А парням из К-9 пришлось еще хуже. Их должны были сбросить (если бы все прошло нормально) на периферии зоны. Предполагалось, что неопсы проведут разведку, чтобы облегчить задачу заградительных отрядов. Калебы, разумеется, не вооружены, разве что зубами. Неопес должен слушать, смотреть, нюхать и докладывать напарнику по радио. Все, что у него есть, это рация и бомба, которую он или его напарник взрывает в случае захвата собаки в плен или смертельного ранения.
Захвата в плен несчастные псины не дождались; очевидно, большинство покончило жизнь самоубийством, как только увидело противника. Они к жукам питают те же чувства, что и я, только гораздо сильнее. Теперь неопсов с щенячьего возраста тренируют не бояться жуков и не взрывать себя при одном их виде. Тех никто не тренировал.
И это еще не все. Назовите любую деталь — все провалились. Конечно, я не знал, что происходило, я просто держался за Голландцем и пытался стрелять и поджигать все, что двигалось, кидать гранаты во все норы, какие только видел. Это теперь я могу убить жука, не тратя много патронов или топлива, хотя так и не научился отличать опасного от безвредного. Из пятидесяти жуков воин — только один, но он стоит остальных сорока девяти. Личное оружие у них легче нашего, но такое же смертоносное; луч режет броню и тебя с ней, словно сваренное вкрутую яйцо.
И координированы их солдаты лучше наших, потому что мозг, который думает за них и командует их отрядами, находится вне досягаемости. Он где-то в норе, под землей.
Нам с Голландцем везло довольно долго, мы зачистили примерно квадратную милю, затыкая все норы бомбами, убивая все, что находили на поверхности, а топливо в скафандрах старались беречь на всякий случай. Вообще-то идея была в том, чтобы оборонять намеченный район, чтобы подкрепление с более тяжелым вооружением прибыло без помех и особого сопротивления. Это был не рейд, это было сражение за плацдарм — занять, удержаться, дождаться прибытия свежих сил и захватить или просто утихомирить планету.
Только у нас ничего не вышло.
Мы все делали как надо. Просто сели не в том месте и связи с нашими у нас не было. Командир и сержант погибли, перестроить нас было некому. Но мы застолбили участок, отделение со спецвооружением оборудовало укрепленную позицию. Мы были готовы держаться до прибытия свежих сил и помочь им, как только они появятся.
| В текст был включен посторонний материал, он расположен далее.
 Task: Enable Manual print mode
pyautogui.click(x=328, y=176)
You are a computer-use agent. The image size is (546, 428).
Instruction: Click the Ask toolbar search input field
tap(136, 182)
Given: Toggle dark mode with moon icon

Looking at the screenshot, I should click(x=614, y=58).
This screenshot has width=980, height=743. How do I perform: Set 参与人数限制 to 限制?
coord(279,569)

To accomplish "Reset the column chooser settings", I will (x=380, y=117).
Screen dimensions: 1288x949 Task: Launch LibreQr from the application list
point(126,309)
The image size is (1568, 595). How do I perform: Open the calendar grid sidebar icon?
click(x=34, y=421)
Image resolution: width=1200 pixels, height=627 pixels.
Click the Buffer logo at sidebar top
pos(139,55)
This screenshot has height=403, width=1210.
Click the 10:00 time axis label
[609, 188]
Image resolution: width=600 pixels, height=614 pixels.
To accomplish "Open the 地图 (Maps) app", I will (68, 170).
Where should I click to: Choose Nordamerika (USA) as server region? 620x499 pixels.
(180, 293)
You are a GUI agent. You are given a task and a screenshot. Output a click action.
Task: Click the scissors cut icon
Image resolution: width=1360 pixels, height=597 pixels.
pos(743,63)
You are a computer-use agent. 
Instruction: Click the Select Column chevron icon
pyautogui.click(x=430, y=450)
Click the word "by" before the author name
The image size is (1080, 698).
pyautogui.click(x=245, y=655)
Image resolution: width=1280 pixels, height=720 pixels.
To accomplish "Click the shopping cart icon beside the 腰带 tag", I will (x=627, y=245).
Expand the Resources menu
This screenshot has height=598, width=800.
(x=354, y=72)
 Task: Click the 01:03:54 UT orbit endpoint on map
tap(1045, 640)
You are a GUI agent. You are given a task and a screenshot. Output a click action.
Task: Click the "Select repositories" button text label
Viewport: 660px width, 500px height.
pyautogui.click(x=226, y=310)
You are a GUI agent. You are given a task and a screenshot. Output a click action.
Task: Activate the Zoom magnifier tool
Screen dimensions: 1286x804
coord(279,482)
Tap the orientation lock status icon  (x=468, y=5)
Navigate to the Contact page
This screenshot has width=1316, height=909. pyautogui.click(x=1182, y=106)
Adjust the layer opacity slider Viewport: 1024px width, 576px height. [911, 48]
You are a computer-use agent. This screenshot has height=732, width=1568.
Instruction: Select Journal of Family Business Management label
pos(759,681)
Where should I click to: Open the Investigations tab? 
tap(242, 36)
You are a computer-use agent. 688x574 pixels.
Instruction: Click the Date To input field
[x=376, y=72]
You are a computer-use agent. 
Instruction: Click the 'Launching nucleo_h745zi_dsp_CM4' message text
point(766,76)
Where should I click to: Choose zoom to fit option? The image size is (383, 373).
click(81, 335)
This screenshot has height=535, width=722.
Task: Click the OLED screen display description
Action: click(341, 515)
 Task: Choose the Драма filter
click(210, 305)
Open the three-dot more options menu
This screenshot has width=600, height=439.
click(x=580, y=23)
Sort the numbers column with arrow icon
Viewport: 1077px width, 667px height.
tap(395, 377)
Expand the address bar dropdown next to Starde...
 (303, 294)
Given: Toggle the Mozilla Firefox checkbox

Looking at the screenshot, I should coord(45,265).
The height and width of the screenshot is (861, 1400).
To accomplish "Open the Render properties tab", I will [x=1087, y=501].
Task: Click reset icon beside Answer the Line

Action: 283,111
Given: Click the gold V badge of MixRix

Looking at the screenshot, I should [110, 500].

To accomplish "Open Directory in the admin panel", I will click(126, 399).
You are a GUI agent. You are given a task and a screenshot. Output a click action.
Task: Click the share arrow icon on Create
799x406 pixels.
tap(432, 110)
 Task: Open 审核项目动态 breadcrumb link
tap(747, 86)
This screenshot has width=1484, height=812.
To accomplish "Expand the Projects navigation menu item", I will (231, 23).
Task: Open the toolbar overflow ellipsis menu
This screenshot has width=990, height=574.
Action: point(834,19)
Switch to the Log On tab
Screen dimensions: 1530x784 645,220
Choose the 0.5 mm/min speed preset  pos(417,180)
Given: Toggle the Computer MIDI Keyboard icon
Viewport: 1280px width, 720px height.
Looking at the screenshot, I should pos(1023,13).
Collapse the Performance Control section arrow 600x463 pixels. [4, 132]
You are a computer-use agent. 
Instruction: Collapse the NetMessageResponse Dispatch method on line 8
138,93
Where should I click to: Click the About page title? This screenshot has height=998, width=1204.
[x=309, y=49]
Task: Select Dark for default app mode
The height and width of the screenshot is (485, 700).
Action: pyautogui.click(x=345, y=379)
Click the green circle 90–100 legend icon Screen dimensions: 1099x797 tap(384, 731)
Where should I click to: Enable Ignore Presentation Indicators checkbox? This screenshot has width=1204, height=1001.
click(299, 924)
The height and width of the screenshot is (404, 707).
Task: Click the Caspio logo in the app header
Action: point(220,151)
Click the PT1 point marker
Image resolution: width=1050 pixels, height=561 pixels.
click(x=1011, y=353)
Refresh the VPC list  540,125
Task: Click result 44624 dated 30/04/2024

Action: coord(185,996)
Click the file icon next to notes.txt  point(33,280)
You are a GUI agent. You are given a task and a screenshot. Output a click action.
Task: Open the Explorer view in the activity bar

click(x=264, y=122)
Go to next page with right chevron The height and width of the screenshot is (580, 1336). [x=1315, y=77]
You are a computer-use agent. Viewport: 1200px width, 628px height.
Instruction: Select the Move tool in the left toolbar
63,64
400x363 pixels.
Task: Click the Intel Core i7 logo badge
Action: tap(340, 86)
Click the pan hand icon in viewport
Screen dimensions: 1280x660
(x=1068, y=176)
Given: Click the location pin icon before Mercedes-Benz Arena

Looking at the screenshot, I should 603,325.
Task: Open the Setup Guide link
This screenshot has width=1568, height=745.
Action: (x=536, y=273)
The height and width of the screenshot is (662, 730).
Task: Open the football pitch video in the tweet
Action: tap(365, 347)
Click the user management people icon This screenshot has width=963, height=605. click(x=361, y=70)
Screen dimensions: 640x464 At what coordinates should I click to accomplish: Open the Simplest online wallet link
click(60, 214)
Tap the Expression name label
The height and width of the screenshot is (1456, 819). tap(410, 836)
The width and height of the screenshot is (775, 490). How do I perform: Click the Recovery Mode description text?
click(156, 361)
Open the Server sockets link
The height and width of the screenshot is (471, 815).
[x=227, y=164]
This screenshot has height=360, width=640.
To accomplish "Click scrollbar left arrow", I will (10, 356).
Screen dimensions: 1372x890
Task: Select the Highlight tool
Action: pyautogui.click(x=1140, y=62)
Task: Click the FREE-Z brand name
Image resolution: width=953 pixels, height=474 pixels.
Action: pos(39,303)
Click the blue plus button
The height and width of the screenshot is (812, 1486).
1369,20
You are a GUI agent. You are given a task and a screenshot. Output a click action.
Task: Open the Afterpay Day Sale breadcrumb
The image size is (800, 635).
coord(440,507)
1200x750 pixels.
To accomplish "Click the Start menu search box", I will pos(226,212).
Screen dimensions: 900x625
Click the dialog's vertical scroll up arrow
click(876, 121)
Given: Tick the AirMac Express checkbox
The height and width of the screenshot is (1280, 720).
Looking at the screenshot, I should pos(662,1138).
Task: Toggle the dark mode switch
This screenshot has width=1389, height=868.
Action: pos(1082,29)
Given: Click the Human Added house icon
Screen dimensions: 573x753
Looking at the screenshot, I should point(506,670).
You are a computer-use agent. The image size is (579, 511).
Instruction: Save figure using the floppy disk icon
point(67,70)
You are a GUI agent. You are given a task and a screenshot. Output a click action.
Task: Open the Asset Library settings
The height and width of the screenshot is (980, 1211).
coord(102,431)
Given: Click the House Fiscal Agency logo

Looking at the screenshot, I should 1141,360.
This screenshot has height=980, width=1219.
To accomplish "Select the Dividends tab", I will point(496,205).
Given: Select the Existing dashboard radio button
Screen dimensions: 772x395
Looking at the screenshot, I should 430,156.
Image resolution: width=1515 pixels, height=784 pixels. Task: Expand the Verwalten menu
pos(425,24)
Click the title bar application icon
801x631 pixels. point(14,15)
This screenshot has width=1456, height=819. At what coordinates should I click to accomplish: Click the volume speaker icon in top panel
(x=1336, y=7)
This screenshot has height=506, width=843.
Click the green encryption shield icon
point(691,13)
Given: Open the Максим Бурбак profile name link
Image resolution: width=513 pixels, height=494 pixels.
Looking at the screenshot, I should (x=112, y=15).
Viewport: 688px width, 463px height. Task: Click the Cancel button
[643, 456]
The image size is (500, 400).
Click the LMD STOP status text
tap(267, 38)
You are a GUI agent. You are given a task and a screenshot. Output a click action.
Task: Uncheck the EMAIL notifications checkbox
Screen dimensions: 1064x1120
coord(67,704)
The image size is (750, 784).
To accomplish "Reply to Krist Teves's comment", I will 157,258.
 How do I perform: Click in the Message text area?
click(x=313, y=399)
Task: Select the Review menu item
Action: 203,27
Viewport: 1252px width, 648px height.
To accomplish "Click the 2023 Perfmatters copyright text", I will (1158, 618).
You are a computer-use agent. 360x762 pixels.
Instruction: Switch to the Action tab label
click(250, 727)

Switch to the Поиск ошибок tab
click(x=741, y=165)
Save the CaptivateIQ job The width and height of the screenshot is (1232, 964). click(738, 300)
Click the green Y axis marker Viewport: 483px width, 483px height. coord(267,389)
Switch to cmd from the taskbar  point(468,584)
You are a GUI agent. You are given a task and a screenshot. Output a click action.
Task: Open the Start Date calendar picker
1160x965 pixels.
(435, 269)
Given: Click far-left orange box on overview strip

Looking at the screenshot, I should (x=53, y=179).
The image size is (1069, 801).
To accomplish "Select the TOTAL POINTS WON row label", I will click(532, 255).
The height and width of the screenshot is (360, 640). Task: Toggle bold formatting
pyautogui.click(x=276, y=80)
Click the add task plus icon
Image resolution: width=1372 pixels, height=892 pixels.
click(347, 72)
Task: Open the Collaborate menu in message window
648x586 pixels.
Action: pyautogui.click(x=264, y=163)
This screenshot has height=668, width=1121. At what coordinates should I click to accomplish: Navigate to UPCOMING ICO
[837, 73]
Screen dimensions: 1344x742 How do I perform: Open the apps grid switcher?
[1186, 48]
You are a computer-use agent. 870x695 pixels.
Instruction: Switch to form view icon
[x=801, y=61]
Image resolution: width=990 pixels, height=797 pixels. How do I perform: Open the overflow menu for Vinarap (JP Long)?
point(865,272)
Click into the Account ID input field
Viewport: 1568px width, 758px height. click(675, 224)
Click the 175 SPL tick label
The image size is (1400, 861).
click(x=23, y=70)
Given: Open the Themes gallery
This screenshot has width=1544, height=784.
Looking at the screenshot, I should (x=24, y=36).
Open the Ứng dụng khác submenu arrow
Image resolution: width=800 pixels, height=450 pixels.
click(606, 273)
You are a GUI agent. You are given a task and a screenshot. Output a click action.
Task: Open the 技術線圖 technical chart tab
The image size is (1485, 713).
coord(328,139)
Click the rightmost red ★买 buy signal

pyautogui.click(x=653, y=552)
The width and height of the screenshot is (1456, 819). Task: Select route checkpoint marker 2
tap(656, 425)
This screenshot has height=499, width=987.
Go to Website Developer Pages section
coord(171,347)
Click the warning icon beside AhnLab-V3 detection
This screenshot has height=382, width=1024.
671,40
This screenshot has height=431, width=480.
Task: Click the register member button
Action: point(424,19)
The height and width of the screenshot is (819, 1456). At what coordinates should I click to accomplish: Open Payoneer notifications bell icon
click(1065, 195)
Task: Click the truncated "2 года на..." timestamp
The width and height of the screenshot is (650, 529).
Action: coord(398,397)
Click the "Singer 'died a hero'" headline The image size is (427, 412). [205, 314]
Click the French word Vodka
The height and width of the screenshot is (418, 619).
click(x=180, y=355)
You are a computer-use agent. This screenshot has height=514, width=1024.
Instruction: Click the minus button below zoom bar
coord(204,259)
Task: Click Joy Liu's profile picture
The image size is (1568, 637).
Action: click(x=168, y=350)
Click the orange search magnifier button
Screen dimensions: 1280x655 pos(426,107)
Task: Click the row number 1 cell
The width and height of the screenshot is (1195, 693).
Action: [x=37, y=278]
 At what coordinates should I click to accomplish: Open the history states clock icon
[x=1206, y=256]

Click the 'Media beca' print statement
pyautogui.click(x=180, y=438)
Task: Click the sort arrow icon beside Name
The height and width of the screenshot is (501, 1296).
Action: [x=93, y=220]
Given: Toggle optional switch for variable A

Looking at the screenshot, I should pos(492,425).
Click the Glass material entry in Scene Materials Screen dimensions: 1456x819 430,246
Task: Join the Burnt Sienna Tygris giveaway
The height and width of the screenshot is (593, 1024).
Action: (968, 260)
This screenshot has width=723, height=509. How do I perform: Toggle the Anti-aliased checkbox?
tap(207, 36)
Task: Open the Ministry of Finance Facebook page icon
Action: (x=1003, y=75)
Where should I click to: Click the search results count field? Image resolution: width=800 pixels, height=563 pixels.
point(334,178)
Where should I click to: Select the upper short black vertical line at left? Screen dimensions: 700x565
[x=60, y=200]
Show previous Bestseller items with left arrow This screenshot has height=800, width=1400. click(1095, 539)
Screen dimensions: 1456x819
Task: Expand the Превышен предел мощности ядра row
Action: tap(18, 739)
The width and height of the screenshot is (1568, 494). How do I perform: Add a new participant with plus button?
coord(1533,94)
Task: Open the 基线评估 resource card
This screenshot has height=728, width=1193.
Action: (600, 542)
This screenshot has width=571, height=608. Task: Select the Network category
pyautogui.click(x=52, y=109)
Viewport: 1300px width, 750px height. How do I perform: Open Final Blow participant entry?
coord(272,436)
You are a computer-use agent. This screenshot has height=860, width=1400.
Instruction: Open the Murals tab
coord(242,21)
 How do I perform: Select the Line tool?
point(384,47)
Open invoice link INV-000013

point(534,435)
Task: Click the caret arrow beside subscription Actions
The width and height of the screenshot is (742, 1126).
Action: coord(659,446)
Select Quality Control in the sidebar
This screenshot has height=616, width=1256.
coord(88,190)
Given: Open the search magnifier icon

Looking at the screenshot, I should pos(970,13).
Только они не появились. Они приземлились туда, где должны были высадиться мы, столкнулись с недружелюбными аборигенами и сами попали в переделку. Мы их больше не видели. Мы оставались на месте, несли потери и отбивались, пока не подошли к концу боеприпасы, топливо и даже энергия в скафандрах. Казалось, бой тянется уже две тысячи лет.
Мы с Голландцем отступали к стене — из спецподразделения позвали на помощь, когда земля прямо перед Голландцем внезапно разверзлась, оттуда выскочил жук, а Голландец упал.
Жука я сжег, бросил гранату в нору, отчего дыра вновь закрылась, и оглянулся посмотреть, что с напарником. Он лежал, но повреждений видно не было. У взводного сержанта имеется монитор, показывающий физическое состояние каждого подчиненного, он отличает мертвых от тех, кому нужна помощь. Но то же самое можно сделать вручную — небольшими тумблерами справа на поясе.
Я окликнул Голландца, тот не ответил. Температура его тела была девяносто девять градусов по Фаренгейту, дыхание, пульс, мозговая деятельность на нуле. Плохо, но, может быть, это скафандр мертв, а не человек. Так я твердил себе, забыв, что термометр почему-то работает; если бы сдох скафандр, то сдох бы и он. Все равно я сорвал у себя с пояса специальную монтировку и принялся извлекать Голландца, стараясь при этом наблюдать за тем, что творится вокруг.